> Exercise description
Whatever lies between the line that holds "The width and" and the final line of the records below, both included, should be repeated exactly; leave out the pictures and add nothing.

Collection entries
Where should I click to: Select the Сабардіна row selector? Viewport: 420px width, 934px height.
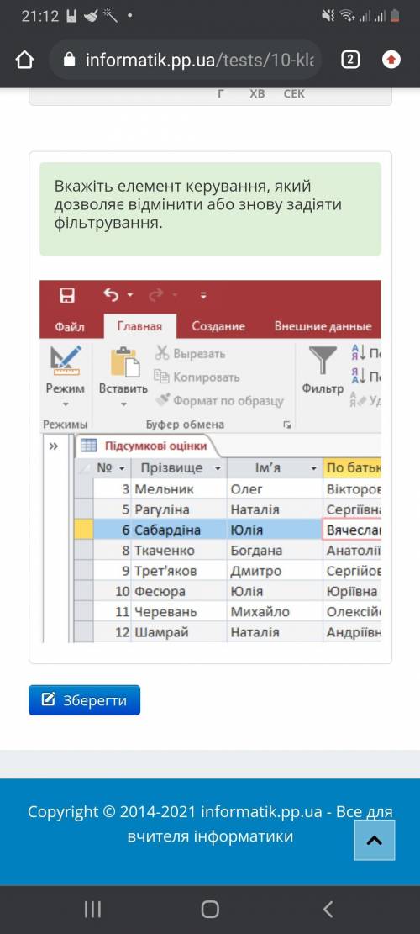(83, 530)
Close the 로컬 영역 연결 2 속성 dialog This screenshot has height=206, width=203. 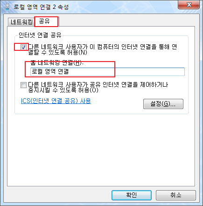click(x=189, y=5)
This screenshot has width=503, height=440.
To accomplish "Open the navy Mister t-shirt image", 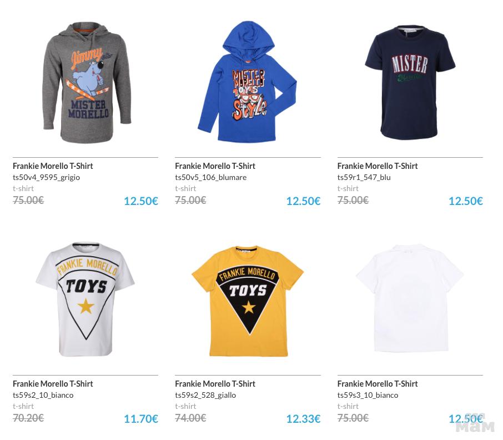I will 410,82.
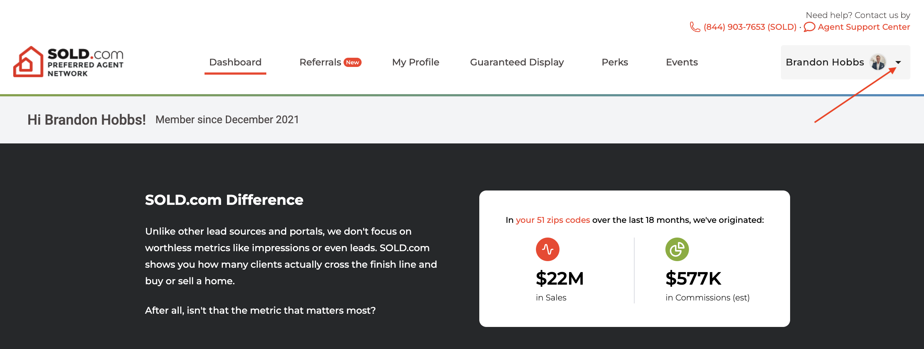Open the Agent Support Center link
Screen dimensions: 924x349
(864, 27)
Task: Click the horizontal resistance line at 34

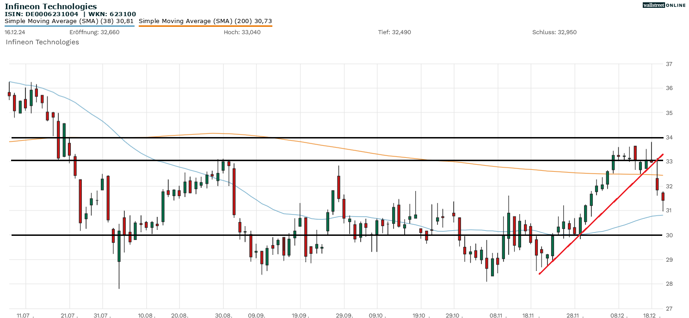Action: tap(324, 138)
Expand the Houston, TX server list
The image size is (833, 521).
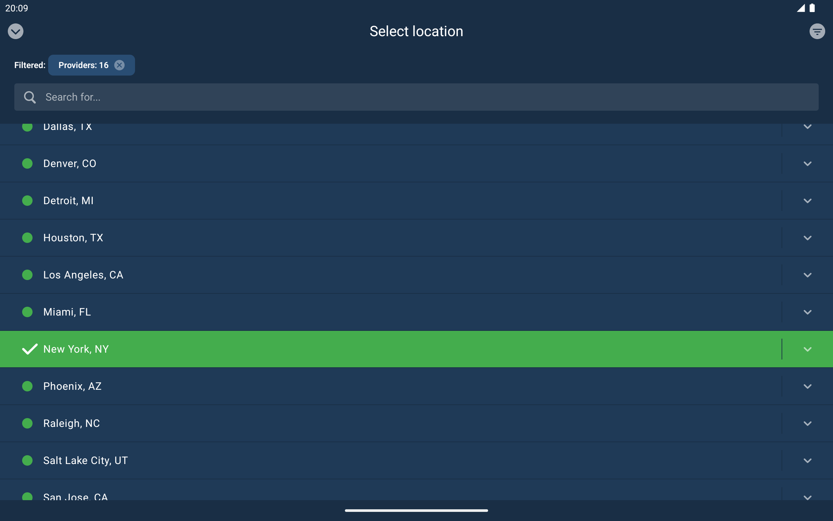pyautogui.click(x=808, y=237)
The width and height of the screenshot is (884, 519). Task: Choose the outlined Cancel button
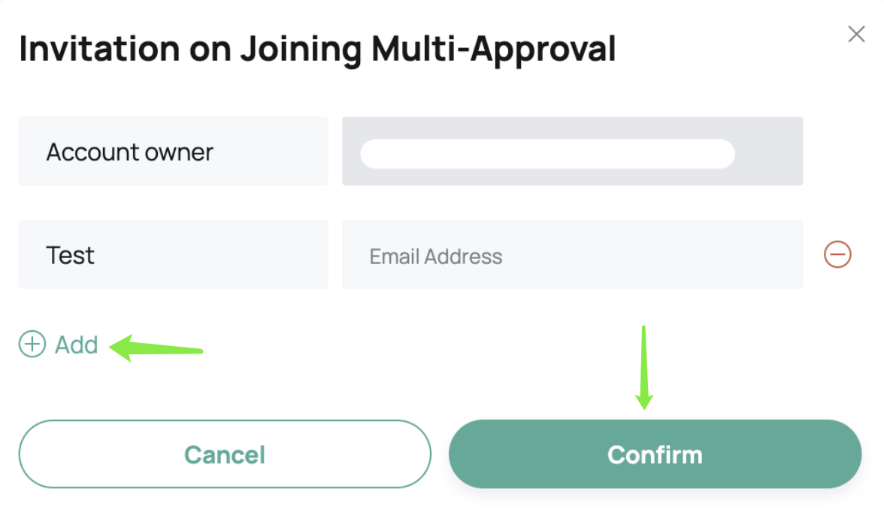click(225, 454)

> Answer to this problem
The width and height of the screenshot is (884, 519). Task: Choose the outlined Cancel button
click(225, 454)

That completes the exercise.